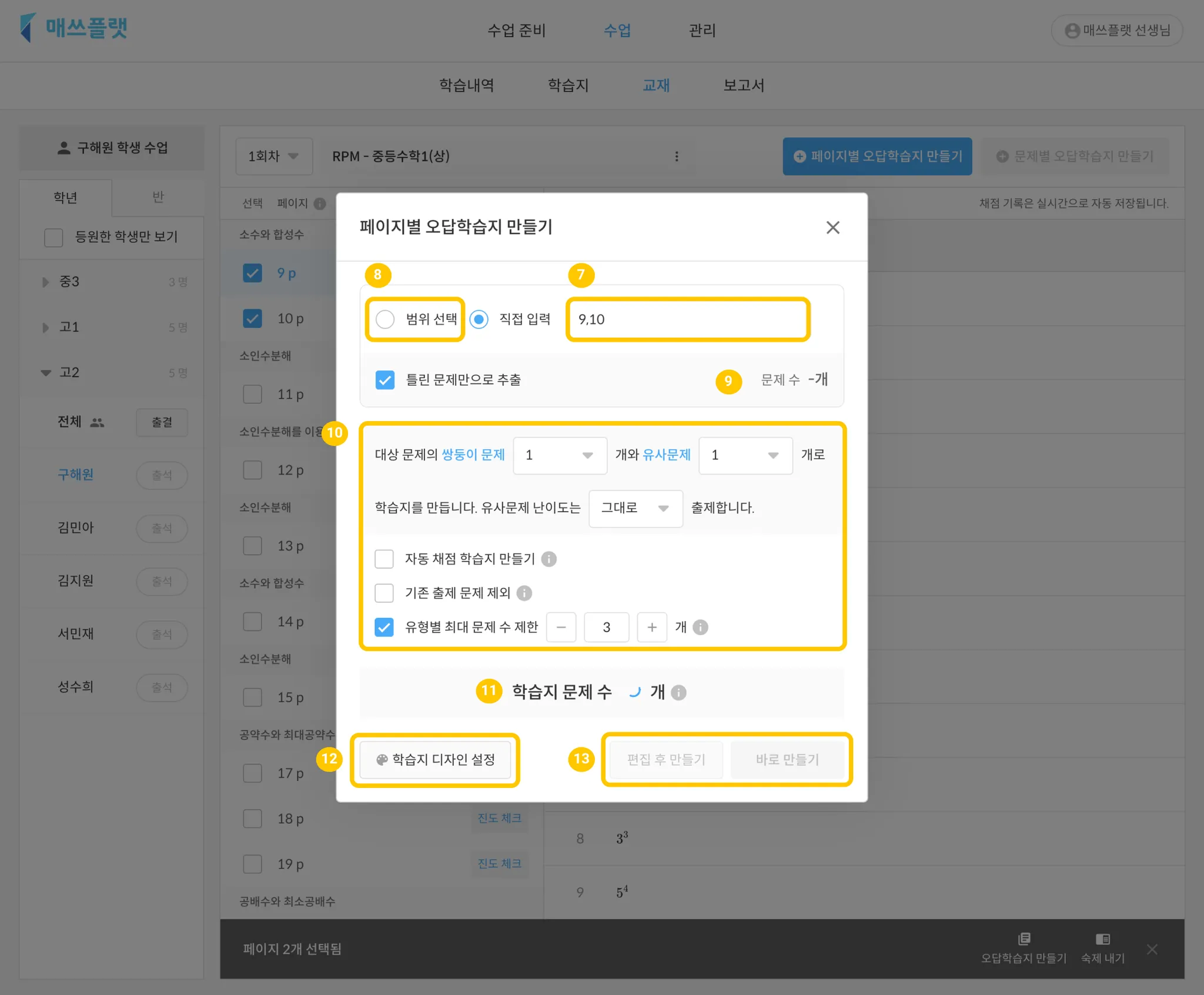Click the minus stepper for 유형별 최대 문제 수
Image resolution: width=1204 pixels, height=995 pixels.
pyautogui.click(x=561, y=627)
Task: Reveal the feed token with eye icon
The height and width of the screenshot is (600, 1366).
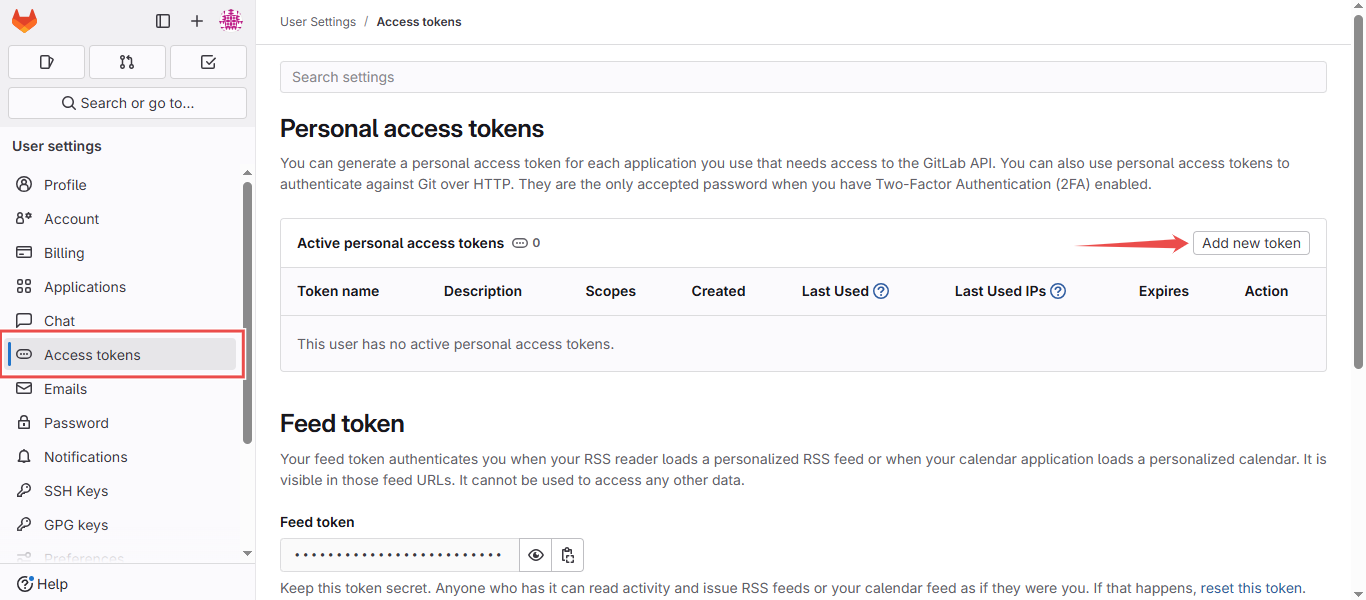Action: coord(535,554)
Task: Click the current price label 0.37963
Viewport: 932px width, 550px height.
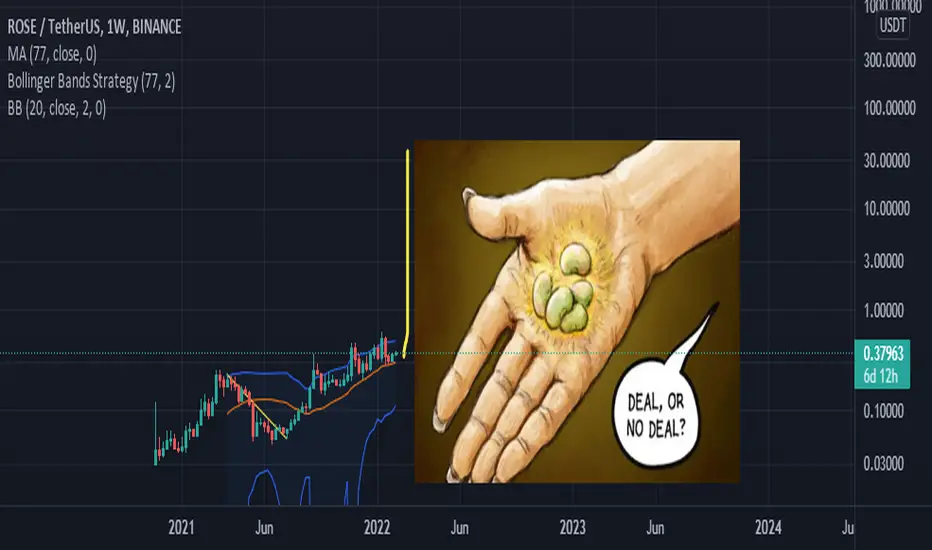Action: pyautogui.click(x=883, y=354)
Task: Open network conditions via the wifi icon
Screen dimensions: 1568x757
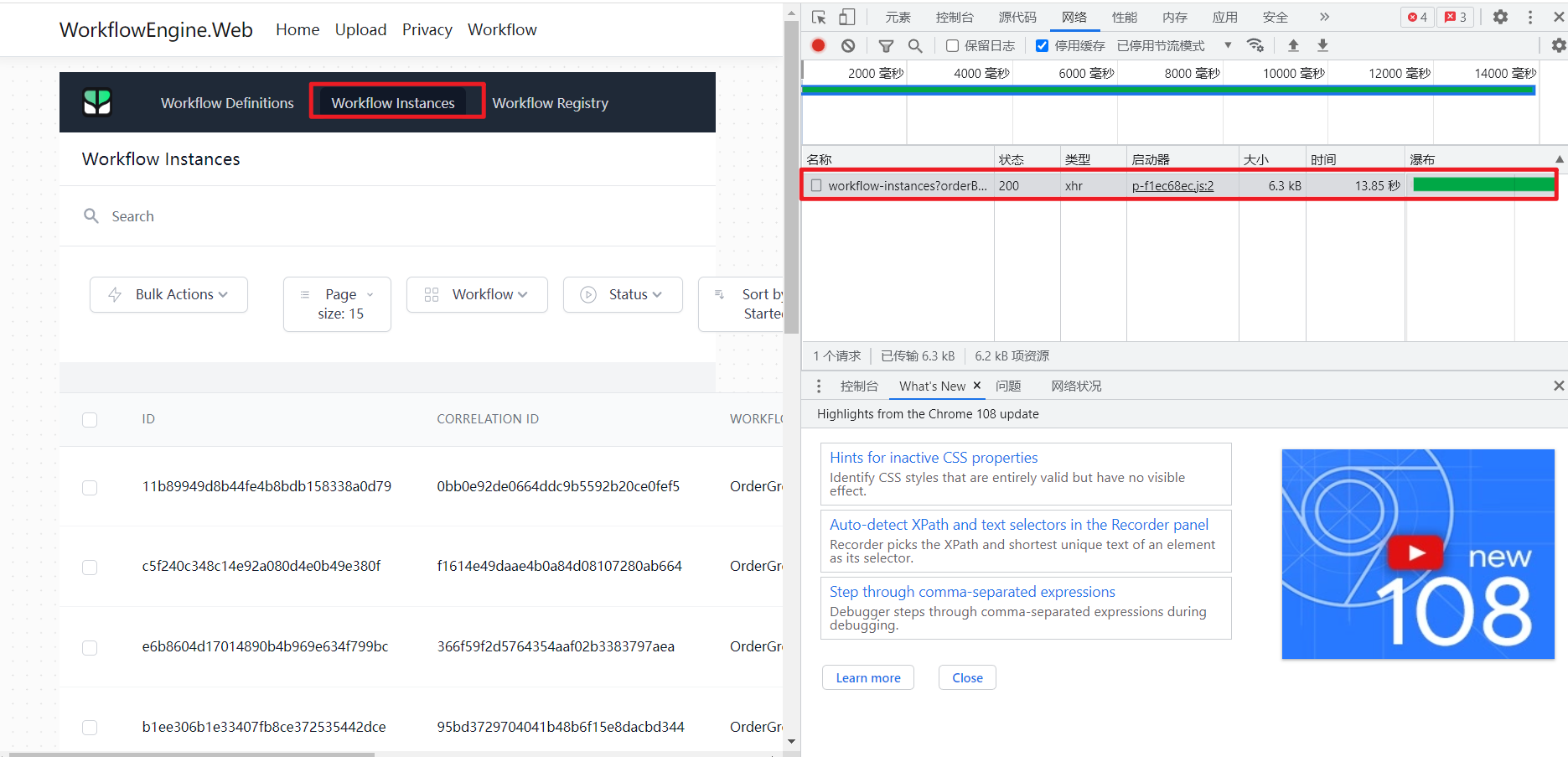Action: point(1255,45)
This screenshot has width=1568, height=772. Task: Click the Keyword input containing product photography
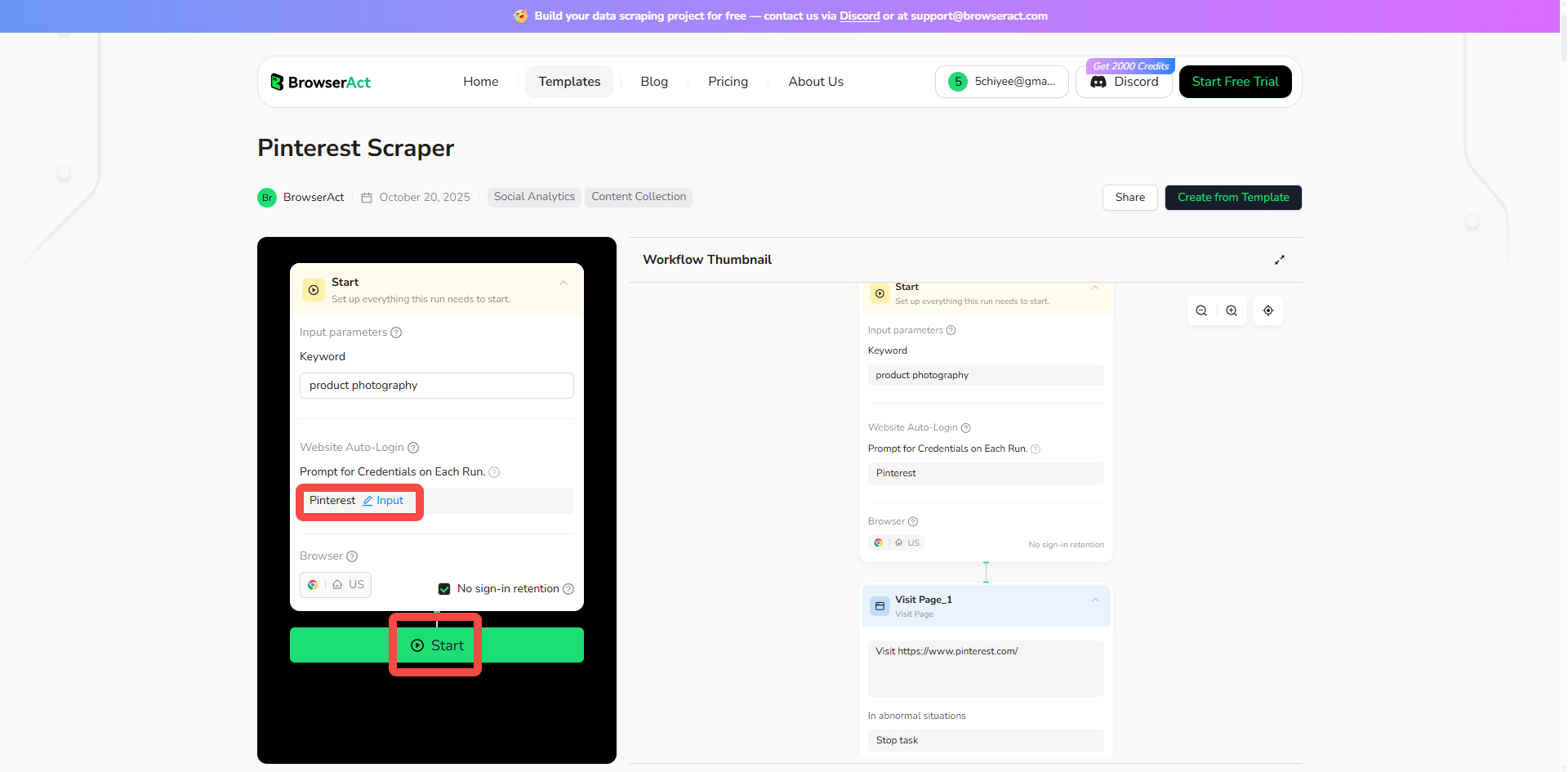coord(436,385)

____

Exercise details:
Express the entries above as a JSON list of strings, one string per line, with blank lines omitted. Leave the pictures out.

Written response:
[
  "Click the minus stepper for 유형별 최대 문제 수",
  "Image resolution: width=1204 pixels, height=995 pixels.",
  "pyautogui.click(x=561, y=627)",
  "Task: Reveal the feed token with eye icon",
  "The height and width of the screenshot is (600, 1366).",
  "Action: coord(535,554)",
  "Task: Click the current price label 0.37963",
  "Viewport: 932px width, 550px height.",
  "Action: pyautogui.click(x=883, y=354)",
  "Task: Open network conditions via the wifi icon",
  "Screen dimensions: 1568x757",
  "Action: point(1255,45)",
  "This screenshot has width=1568, height=772. Task: Click the Keyword input containing product photography",
  "coord(436,385)"
]